Start of Excerpted text

New Zealand model, actor, and TV host

Colin Mathura-Jeffree (born 1972) is a New Zealand model, actor, television host and spokesperson. He is known as one of the judges for New Zealand's Next Top Model which aired from 2009 until 2011. He is also known as one of the hosts of New Zealand's Hottest Home Baker.

==Career==

===Modelling===
Mathura-Jeffree had previously walked the catwalk for various fashion houses such as Working Style and Versace. He had also modelled for various international fashion magazines. Mathura-Jeffree was previously the face of Tourism Australia "shopping & shows campaign" for New Zealand which aired in 2013.

===Fashion and beauty===
Mathura-Jeffree was awarded the title of Special Ambassador representing the Miss World franchise holder, the New Zealand Asia Pacific Trust, at the 2007 Miss World competition in Sanya, China. He has judged pageants including the Ellerslie Racecourse Fashion in the Field contest.

In 2011 to 2017, he was the VIP Ambassador for New Zealand Fashion Week and opened the event in 2016. In the 2017 event he only wore clothes from Hospice Opportunity Shops.

Mathura-Jeffree was named New Zealand's sexiest man in 2012 by Metro.

Mathura-Jeffree was a judge for the Miss South Pacific Beauty Pageant 2013 in the Solomon Islands. In 2017 he was named a REMIX Magazine Icon at their 20-year anniversary Ball featuring their 20 favourite celebrities in print. He was voted by the public in the METRO Magazine Awards issue to be the 'Best Dressed Celebrity 2017'.

===Television===
Mathura-Jeffree's acting debut was as the Prince of India in the Xena: Warrior Princess television series (1999), where he played the reincarnation of Gabrielle into a powerful and handsome warrior willing to sacrifice himself to save his Kingdom.

Other roles include a case solving scientist in Lifetime Television's Reckless Behavior: Caught on Tape (also called Stolen Life).

Mathura-Jeffree is known for his work as a judge and runway mentor on the New Zealand model reality series New Zealand's Next Top Model which ran from 2009 until 2011. He has also hosted other TV shows, such as New Zealand's Hottest Home Baker and The Great NZ Dance Masala. In 2010, he was a guest judge on two episodes of America's Next Top Model.

End of Excerpted text

__Your assignment__
According to the excerpt about Colin Mathura-Jeffree, what was his acting debut? Please answer in one sentence. The rows that come next have nothing to do with this part of the exercise.

Start of Records

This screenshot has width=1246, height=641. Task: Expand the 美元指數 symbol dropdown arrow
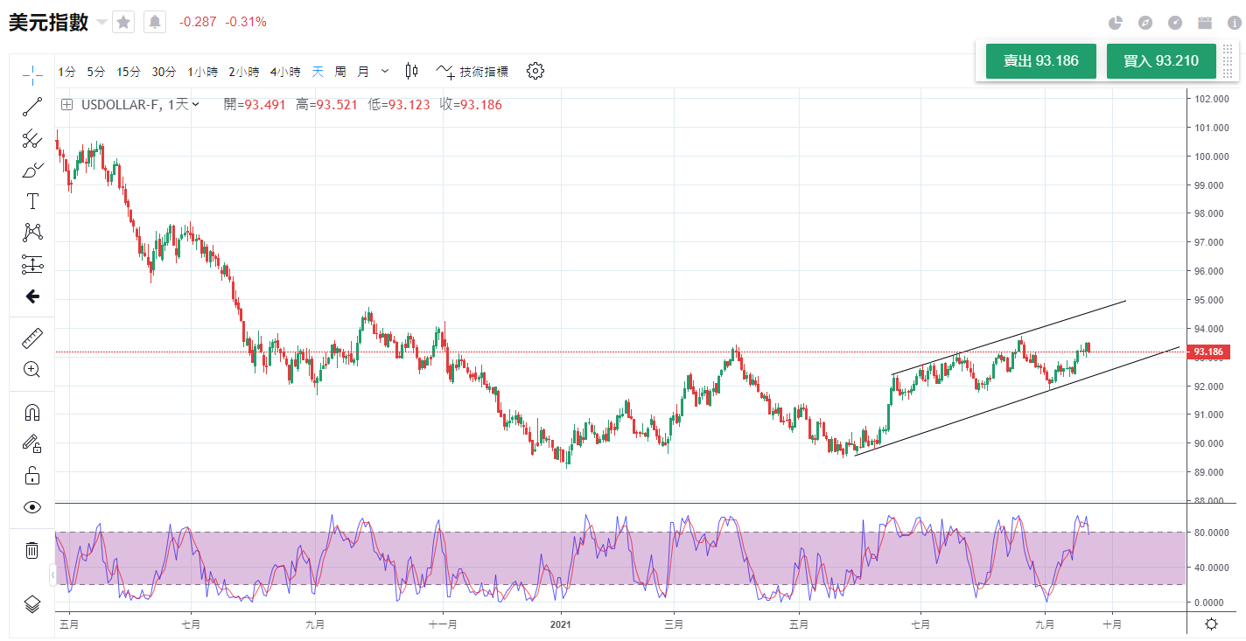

End of Records
Start of Records

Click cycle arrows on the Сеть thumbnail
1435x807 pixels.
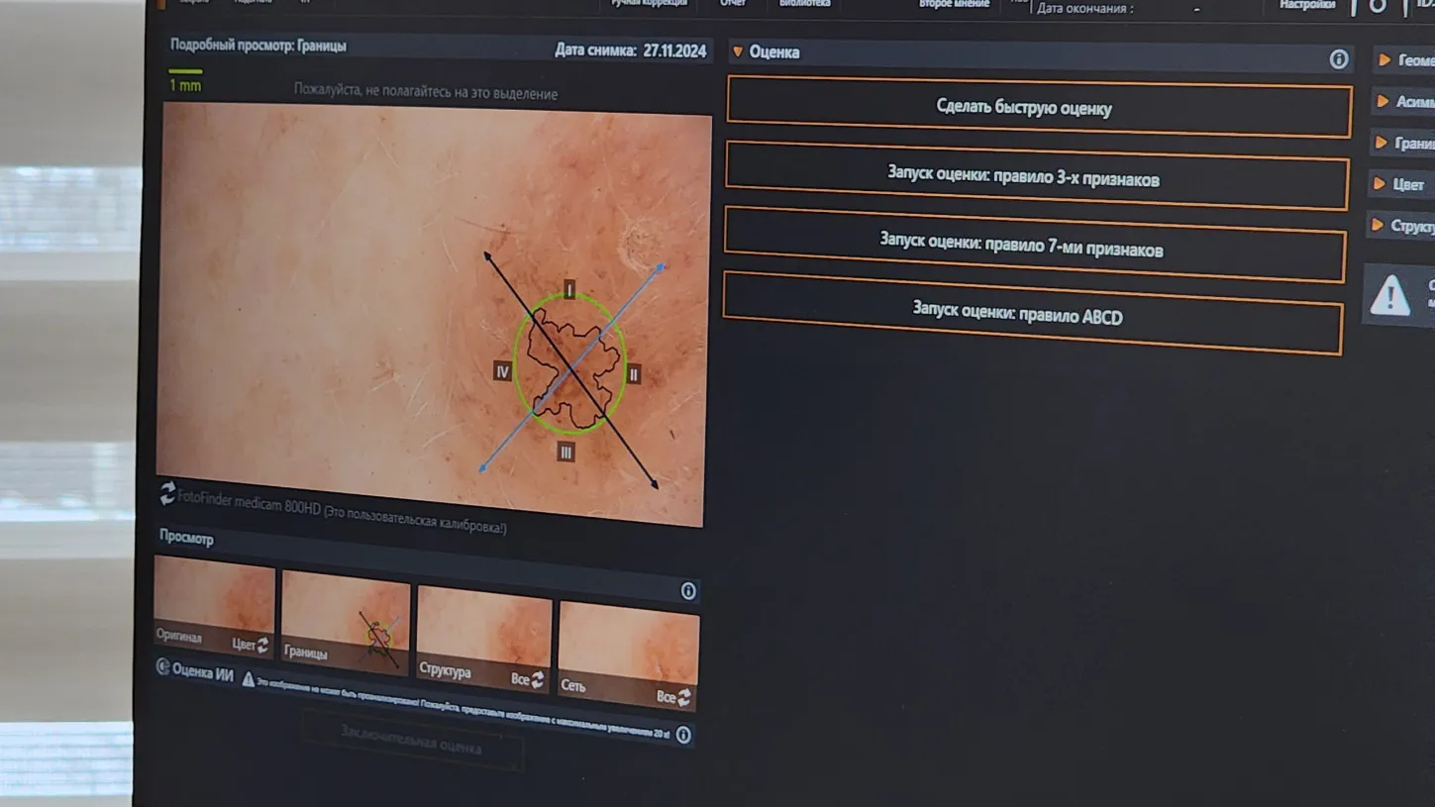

End of Records

__Solved exercise__
His acting debut was as the Prince of India in the television series Xena: Warrior Princess (1999).